アリソン教授は、既存の覇権国と急速に台頭する新興国の間で、構造的な緊張と恐怖が引き金となり、摩擦や衝突が起こることを

「トゥキディデスの罠」

と命名した。

アリソン氏は中国とも親交が深く、習近平氏の懐刀である「チャイナセブン」の一人である王滬寧(おうこねい)氏とも親しい。

「ペロポネソス戦争」では覇権国のスパルタが新興国のアテネに勝利しており、このため、習近平氏は当初、「トゥキディデスの罠」の引用を控えたといわれるが、現在はこだわりがない。

いまや、世界に君臨する2大国は米国と中国である。

購買力平価ベースではすでに中国の経済規模が米国を上回っている。

しかも、米国はトランプ大統領の暴走によって国際社会での評価を著しく低下させている。
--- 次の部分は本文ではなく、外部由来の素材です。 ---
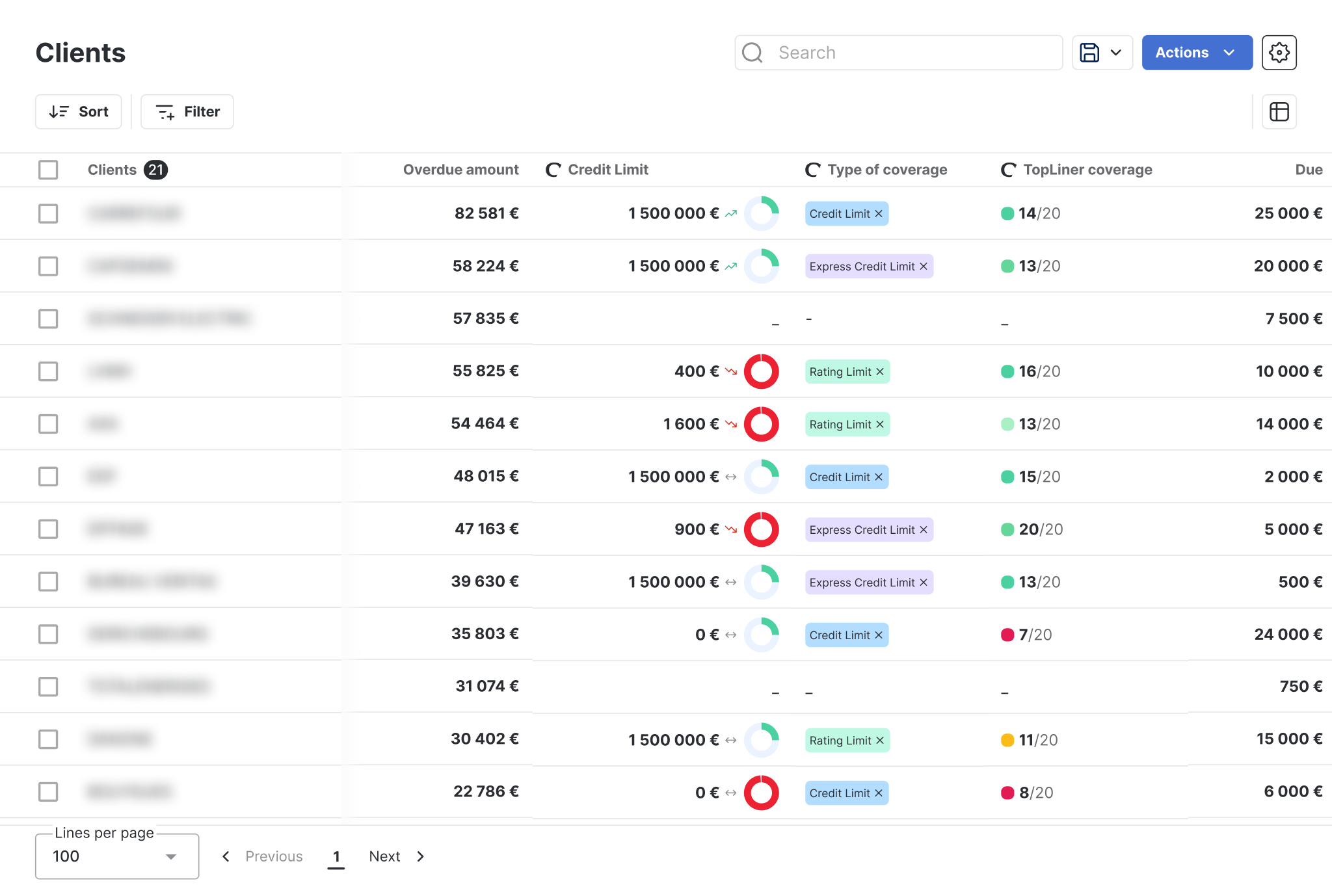
Task: Click the Credit Limit column refresh icon
Action: click(553, 170)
米国に代わり国際的評価を一段と高めているのが中国である。

欧米トップが北京詣でに殺到して、習近平氏自身が外遊する回数が極めて少なくなっている。

米国のトランプ大統領も中国に対しては特段の敬意を払わざるを得ない。

トランプ大統領が日本を素通りして訪中した際、帰りの飛行機から高市首相に電話を入れてもらうために外務省が総力を結集したと伝えられている。

日本の国民は大海を見て、高市首相が国際社会のなかで、どのような位置にいるのかを知る必要がある。